Records contained in a dataset:
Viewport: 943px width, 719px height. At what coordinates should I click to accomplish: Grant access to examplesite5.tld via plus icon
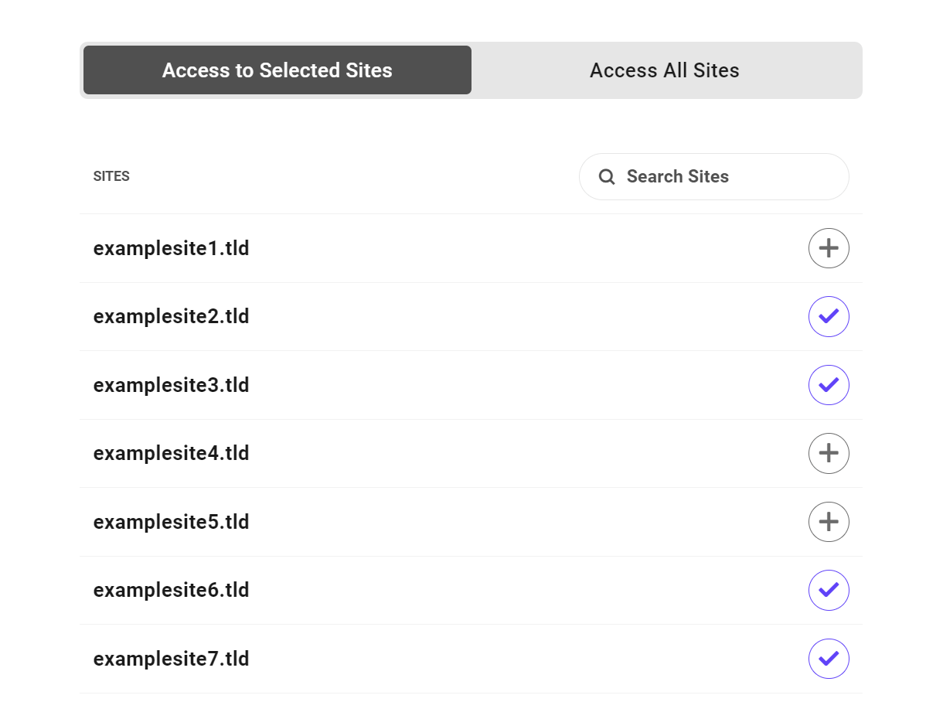829,522
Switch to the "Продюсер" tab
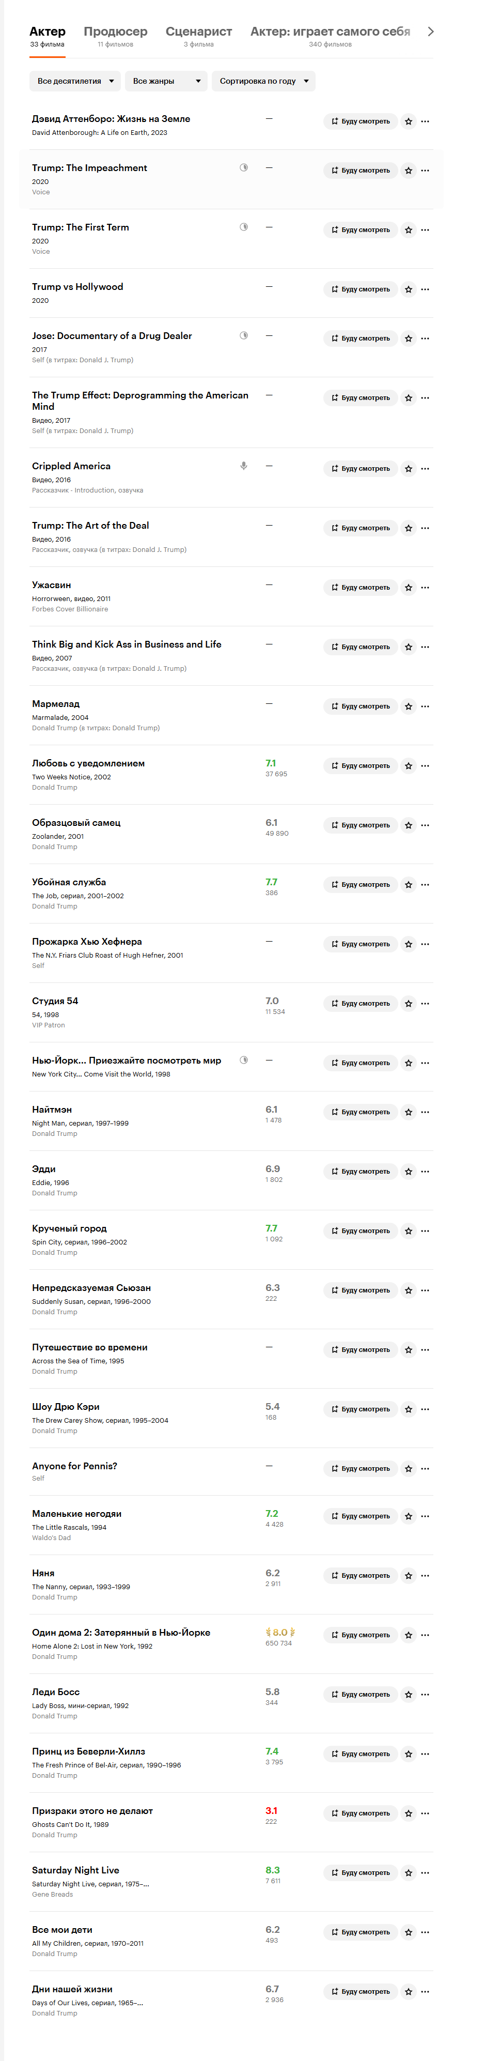 115,32
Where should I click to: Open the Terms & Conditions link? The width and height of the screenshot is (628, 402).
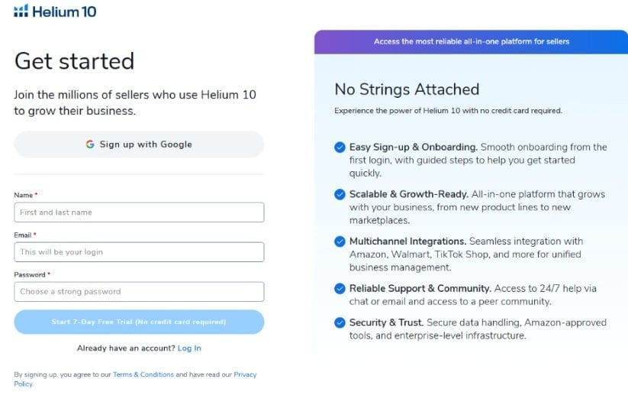tap(143, 374)
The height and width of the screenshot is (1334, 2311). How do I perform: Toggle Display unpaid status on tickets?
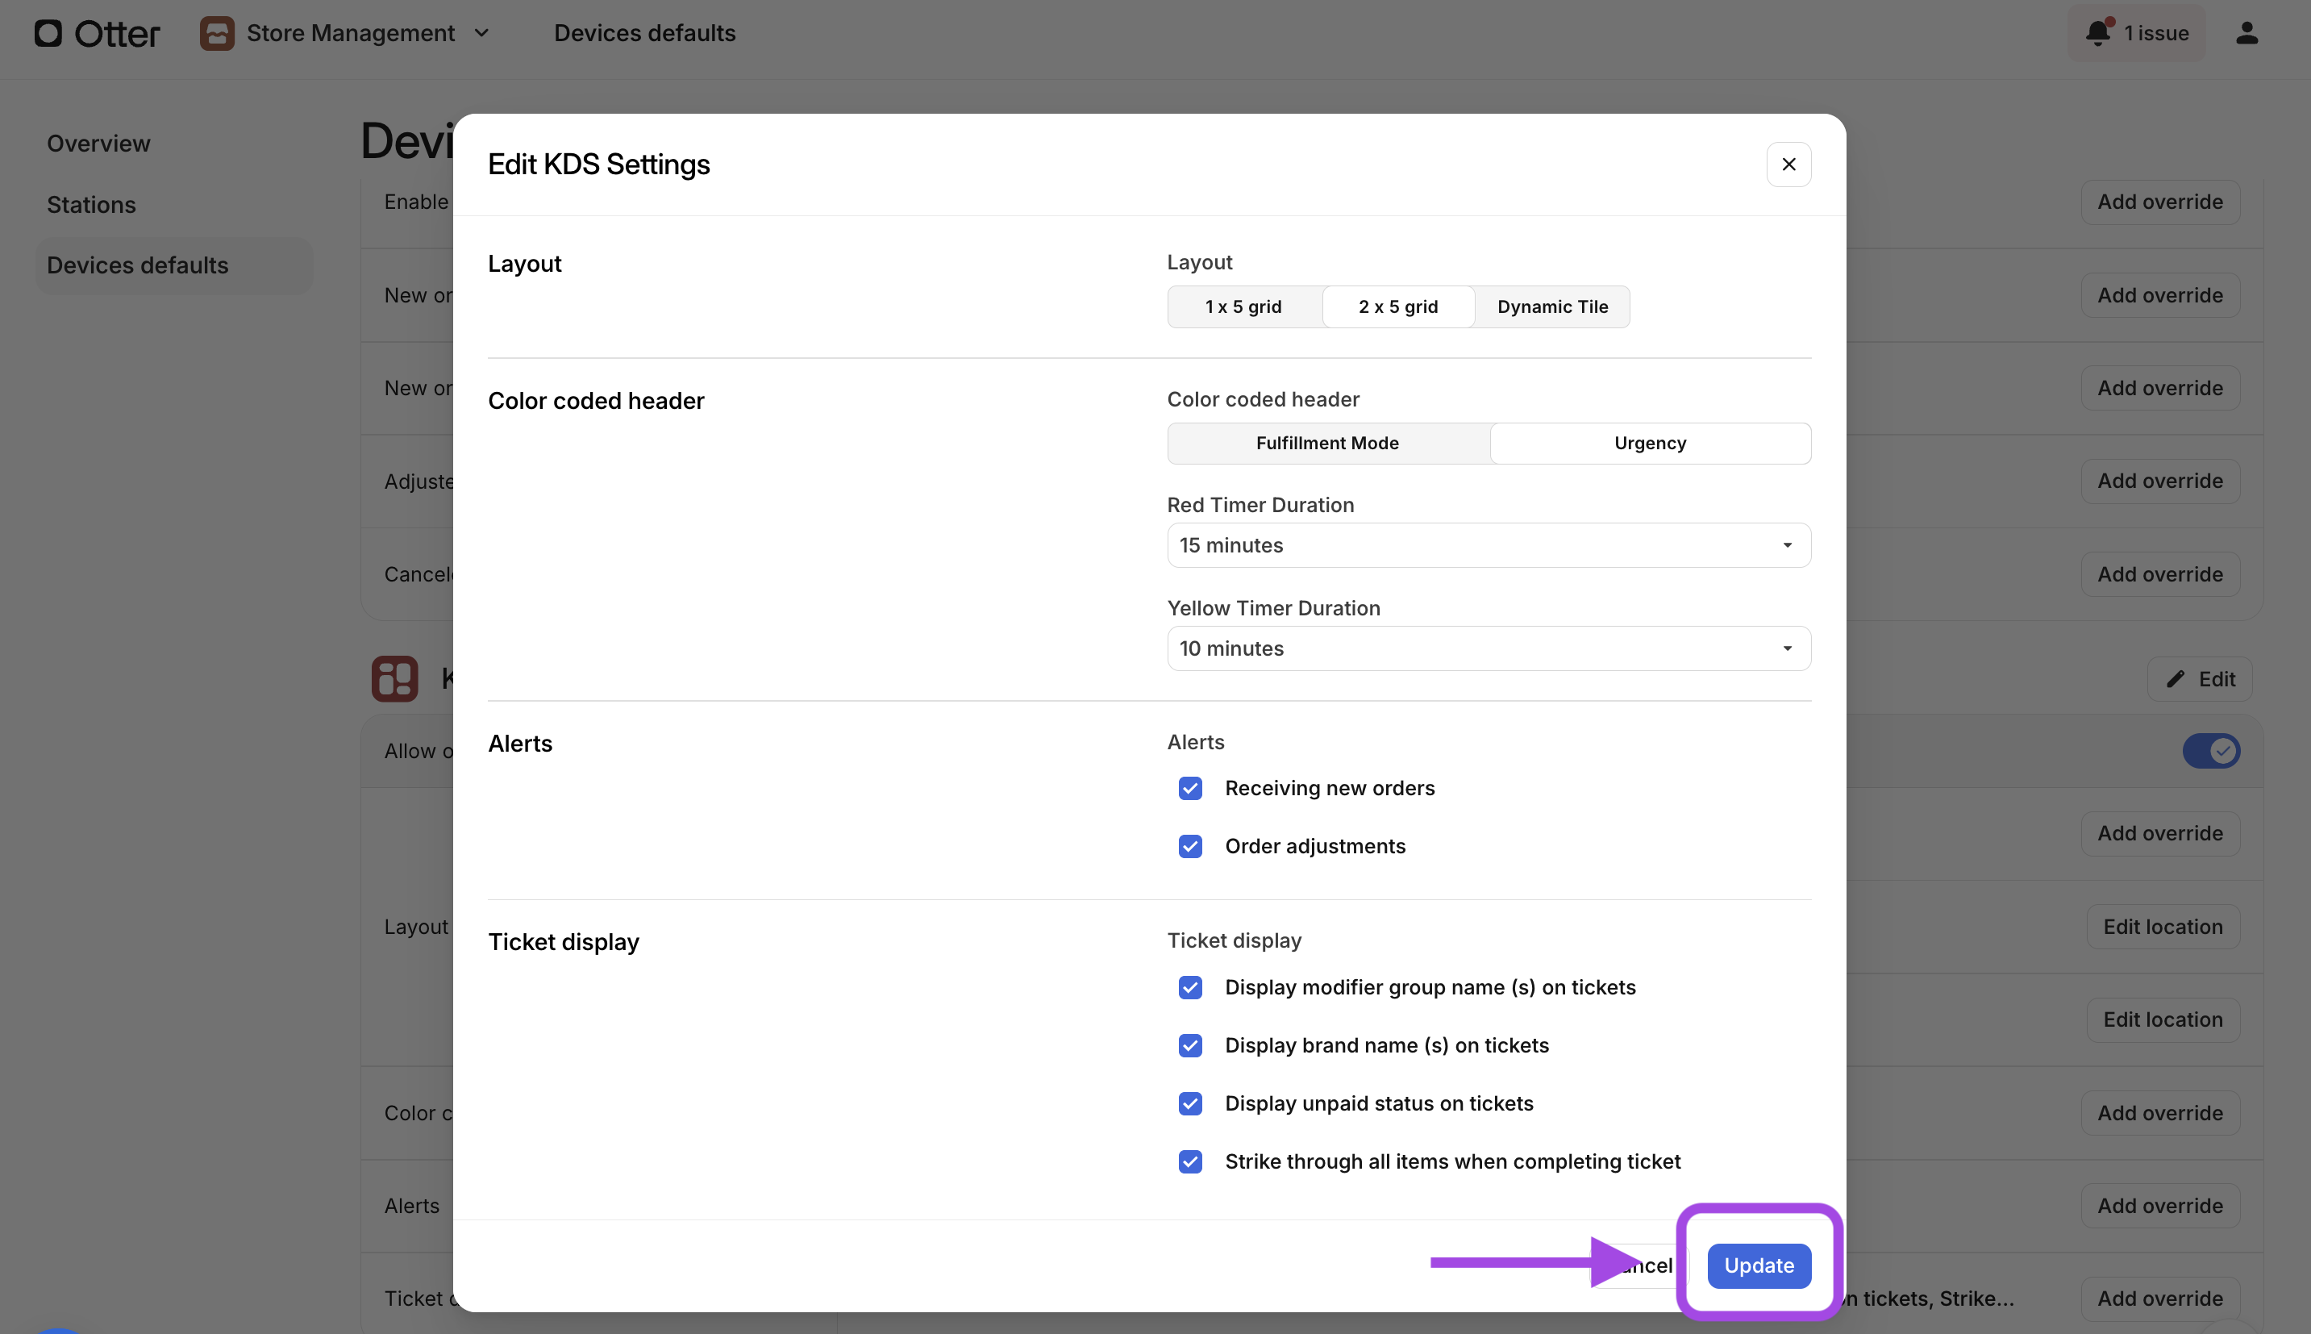1190,1103
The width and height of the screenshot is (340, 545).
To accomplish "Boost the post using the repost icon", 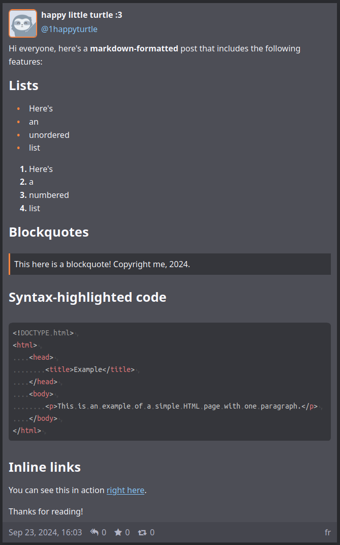I will point(142,532).
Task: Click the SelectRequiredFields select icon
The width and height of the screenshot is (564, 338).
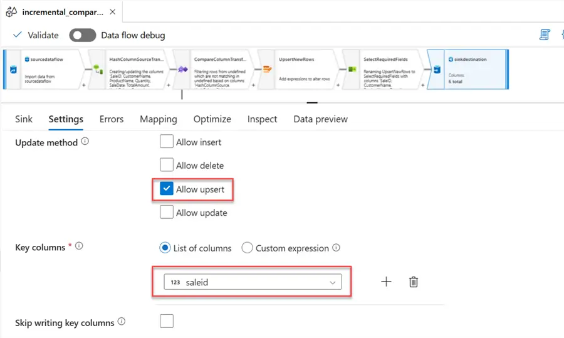Action: point(352,70)
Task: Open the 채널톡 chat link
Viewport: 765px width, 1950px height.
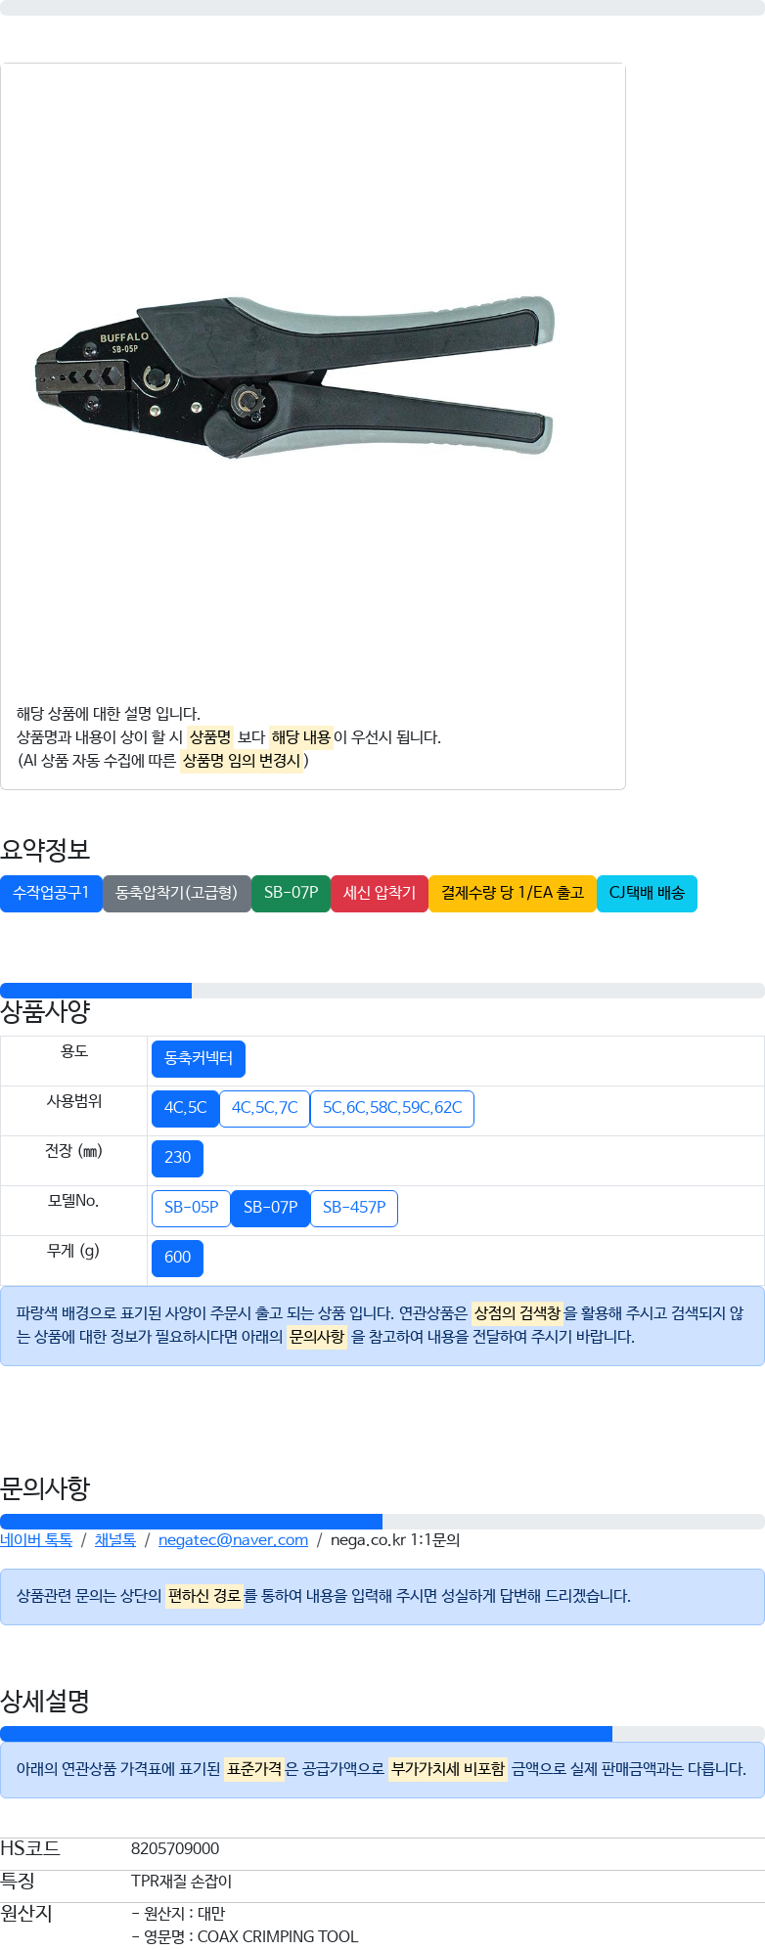Action: pyautogui.click(x=115, y=1540)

Task to carry out: Reproduce verbatim the material beginning with the line that contains "Task: Open the 채널톡 chat link" and continuing through the end of the material above. Omit the pictures.

Reply to the exercise:
Task: Open the 채널톡 chat link
Viewport: 765px width, 1950px height.
Action: pyautogui.click(x=115, y=1540)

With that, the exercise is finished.